----- Dataset content -----
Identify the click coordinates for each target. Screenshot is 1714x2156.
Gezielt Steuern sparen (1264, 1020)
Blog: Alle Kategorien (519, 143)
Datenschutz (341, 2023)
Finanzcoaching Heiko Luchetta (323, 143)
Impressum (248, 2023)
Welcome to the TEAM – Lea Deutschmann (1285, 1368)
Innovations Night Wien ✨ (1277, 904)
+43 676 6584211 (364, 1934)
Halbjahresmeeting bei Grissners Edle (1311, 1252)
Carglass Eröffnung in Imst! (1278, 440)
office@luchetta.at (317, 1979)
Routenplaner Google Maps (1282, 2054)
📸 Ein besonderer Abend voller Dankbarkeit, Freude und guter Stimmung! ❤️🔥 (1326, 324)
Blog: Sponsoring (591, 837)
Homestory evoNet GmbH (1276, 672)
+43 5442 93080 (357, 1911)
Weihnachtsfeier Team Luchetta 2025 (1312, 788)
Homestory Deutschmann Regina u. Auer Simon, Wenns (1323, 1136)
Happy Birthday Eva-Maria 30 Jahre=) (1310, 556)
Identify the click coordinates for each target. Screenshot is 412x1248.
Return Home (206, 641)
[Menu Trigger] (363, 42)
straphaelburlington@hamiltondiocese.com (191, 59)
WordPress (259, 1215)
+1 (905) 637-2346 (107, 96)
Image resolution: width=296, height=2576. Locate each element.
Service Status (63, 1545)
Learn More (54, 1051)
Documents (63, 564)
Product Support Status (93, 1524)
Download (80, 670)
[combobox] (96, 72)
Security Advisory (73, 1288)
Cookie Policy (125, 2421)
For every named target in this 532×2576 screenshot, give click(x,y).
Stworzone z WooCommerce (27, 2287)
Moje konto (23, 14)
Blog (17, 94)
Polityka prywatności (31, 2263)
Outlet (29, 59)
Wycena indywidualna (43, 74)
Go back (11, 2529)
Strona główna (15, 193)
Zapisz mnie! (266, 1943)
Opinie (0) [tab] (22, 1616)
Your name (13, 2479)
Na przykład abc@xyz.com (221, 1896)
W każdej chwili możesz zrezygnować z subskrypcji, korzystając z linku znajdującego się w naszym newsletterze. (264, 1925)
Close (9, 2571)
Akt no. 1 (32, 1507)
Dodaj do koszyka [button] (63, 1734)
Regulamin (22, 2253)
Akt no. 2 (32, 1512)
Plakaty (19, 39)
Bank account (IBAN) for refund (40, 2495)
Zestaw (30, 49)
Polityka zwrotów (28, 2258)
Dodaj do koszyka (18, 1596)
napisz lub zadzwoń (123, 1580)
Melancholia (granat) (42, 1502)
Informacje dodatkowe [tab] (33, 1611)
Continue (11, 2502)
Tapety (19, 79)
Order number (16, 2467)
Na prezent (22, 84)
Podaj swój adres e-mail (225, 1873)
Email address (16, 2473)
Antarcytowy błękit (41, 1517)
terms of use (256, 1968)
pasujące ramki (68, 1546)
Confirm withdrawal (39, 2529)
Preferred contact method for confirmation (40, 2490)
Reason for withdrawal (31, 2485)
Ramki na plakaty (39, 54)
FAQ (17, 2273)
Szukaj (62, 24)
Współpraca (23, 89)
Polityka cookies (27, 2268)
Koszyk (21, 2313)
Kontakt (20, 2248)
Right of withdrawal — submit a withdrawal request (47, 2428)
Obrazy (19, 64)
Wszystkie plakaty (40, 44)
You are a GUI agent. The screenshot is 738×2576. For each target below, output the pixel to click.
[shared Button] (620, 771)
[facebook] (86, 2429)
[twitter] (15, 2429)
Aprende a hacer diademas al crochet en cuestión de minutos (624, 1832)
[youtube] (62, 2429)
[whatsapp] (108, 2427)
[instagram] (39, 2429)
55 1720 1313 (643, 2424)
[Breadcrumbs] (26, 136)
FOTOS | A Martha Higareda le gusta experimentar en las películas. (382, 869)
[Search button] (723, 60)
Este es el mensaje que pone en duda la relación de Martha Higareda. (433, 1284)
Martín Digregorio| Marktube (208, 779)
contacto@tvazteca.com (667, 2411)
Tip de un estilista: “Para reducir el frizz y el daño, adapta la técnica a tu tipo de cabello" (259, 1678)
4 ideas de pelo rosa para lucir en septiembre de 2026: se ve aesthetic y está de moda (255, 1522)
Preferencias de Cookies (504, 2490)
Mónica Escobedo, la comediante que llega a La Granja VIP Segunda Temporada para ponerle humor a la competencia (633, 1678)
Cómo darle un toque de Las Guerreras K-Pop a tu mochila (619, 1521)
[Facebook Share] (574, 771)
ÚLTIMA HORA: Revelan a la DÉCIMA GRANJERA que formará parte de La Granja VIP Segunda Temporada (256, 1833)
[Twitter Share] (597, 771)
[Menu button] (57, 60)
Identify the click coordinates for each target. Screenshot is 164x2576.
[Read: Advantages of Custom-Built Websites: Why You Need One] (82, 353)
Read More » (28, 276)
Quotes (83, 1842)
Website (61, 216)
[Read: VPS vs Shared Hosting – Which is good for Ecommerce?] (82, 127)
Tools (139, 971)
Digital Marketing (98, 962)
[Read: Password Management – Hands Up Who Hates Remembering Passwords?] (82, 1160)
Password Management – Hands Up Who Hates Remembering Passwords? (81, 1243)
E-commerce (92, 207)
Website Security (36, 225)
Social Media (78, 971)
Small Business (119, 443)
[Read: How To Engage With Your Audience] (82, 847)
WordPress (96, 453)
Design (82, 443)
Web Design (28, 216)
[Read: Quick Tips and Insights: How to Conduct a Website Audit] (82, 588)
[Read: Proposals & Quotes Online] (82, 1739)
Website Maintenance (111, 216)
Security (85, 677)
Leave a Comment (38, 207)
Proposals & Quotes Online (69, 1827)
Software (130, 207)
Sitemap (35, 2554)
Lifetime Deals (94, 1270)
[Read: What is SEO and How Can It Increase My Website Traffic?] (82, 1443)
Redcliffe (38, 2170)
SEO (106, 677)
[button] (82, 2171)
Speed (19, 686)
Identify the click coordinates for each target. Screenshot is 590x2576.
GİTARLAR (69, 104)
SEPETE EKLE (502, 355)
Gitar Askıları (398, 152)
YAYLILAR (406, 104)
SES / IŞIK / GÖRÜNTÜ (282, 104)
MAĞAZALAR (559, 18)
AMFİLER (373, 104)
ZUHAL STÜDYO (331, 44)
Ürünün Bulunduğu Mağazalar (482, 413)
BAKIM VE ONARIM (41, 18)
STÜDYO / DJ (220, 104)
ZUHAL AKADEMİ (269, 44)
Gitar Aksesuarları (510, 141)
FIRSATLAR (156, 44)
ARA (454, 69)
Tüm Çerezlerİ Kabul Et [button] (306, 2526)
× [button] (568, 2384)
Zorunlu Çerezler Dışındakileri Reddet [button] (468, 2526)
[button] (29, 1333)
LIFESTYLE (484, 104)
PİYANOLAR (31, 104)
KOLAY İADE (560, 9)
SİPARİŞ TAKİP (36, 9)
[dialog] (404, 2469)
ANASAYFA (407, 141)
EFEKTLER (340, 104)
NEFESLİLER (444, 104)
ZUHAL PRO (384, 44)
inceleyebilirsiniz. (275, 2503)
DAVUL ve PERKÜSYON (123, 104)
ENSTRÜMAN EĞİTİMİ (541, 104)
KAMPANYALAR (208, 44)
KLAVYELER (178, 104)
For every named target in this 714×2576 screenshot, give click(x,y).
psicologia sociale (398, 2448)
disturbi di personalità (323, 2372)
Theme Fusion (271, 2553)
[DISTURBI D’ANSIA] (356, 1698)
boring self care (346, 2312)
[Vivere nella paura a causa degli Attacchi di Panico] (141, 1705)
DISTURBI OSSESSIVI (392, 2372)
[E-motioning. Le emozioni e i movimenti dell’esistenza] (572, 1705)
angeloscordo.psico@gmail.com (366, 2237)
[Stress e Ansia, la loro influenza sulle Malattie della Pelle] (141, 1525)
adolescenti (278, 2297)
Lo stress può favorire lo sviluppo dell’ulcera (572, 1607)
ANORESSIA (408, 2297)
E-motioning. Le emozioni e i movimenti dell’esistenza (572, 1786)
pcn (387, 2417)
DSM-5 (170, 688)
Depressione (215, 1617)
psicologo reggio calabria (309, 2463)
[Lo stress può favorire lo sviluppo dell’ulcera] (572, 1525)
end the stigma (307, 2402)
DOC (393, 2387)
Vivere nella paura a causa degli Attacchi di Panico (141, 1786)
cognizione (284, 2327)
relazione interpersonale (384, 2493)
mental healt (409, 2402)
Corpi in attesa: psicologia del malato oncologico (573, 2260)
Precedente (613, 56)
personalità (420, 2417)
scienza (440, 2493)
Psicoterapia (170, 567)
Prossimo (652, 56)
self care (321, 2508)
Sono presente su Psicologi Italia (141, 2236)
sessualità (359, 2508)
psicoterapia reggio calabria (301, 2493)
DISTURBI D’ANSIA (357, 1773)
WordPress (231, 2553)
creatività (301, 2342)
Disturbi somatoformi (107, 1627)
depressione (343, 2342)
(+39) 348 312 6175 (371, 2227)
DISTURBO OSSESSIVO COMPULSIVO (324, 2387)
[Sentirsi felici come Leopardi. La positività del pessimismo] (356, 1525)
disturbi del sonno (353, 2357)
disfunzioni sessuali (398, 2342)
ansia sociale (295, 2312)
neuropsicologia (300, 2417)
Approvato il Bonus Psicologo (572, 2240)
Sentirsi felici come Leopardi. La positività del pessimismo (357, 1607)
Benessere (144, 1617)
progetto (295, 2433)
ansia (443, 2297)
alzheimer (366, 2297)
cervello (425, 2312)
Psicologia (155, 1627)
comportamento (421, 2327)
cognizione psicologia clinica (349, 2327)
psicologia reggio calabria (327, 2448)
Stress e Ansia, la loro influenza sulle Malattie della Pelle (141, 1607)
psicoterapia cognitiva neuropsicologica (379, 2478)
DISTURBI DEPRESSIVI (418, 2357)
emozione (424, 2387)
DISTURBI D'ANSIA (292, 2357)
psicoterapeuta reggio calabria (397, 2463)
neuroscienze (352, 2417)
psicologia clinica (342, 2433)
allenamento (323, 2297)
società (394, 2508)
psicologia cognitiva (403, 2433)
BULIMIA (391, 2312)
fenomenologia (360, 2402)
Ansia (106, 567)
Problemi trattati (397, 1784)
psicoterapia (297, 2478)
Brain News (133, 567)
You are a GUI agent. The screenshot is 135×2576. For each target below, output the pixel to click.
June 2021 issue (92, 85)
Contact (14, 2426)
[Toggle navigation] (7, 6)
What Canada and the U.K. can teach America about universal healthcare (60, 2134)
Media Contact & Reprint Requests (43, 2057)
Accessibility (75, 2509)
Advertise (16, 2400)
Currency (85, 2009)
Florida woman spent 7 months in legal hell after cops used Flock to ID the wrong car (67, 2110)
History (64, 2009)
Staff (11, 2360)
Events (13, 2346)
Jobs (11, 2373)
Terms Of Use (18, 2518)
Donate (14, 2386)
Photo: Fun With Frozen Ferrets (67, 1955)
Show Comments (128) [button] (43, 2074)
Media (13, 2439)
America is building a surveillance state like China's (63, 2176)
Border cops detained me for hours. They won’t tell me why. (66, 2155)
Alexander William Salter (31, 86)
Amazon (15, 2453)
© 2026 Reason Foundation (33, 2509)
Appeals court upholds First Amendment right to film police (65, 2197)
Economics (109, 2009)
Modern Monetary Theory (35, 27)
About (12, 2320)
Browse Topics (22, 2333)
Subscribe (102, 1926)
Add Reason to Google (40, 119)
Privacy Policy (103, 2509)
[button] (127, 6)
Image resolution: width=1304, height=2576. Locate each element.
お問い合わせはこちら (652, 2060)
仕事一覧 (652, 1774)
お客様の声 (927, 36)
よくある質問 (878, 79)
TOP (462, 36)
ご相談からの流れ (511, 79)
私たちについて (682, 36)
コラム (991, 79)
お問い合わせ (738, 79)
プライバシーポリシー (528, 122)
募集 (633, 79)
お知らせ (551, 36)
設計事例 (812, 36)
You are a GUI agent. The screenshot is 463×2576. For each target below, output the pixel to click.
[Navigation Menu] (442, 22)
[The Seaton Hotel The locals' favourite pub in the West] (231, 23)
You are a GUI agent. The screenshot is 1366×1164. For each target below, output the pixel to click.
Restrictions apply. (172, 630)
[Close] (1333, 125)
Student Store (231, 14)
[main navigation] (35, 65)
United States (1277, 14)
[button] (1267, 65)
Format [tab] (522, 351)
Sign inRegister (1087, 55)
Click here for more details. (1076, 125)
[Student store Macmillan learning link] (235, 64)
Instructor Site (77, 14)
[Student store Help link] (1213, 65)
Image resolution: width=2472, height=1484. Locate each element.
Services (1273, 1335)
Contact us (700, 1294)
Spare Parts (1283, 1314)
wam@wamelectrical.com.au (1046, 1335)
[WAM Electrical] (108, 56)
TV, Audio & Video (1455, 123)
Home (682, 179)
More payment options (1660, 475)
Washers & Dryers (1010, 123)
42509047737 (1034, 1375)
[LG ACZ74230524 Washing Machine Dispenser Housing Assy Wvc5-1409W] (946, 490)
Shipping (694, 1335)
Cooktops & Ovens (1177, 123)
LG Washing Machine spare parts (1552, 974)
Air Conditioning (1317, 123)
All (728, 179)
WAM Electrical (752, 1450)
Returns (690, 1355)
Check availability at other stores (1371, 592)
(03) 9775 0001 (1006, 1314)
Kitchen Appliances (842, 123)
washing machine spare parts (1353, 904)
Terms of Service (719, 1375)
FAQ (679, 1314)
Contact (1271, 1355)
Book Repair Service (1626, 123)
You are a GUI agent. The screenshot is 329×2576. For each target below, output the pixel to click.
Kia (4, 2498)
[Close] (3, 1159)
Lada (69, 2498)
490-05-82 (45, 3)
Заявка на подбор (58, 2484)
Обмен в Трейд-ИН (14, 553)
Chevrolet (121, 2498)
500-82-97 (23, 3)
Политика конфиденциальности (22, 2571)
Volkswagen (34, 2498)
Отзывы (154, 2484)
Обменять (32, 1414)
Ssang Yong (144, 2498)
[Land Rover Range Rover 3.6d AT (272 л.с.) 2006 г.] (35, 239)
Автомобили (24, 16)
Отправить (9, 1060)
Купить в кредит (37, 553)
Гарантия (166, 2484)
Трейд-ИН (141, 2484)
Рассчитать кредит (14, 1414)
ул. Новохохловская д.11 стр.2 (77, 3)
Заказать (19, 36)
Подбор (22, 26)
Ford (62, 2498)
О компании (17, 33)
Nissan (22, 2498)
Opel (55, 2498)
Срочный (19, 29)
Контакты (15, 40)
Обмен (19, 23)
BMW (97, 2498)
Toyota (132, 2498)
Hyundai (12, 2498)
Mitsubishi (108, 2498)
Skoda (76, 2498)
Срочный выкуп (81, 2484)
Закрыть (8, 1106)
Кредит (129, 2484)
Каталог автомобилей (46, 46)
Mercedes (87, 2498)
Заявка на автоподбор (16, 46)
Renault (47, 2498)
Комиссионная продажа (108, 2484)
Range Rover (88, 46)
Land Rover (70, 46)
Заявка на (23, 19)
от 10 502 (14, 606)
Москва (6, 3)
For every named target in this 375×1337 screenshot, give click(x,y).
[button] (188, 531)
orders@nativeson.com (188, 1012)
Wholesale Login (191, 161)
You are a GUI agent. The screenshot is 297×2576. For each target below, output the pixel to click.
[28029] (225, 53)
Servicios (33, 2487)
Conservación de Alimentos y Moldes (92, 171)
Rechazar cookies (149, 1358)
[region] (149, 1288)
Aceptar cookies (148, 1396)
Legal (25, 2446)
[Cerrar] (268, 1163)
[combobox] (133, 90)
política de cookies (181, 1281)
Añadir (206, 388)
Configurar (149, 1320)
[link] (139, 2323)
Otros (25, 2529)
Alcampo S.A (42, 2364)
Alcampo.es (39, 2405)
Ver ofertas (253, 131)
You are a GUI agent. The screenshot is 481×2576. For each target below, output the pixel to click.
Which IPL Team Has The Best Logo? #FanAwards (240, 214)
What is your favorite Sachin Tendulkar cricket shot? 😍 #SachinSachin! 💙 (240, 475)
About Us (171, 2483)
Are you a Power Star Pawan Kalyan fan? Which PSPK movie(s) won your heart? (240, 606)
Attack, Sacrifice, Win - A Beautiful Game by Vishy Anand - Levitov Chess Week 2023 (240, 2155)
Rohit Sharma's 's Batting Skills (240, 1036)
-----
Go line by line through the records and copy those that contain the word "paura".

[Vivere nella paura a causa degli Attacchi di Panico] (141, 1705)
Vivere nella paura a causa degli Attacchi di Panico (141, 1786)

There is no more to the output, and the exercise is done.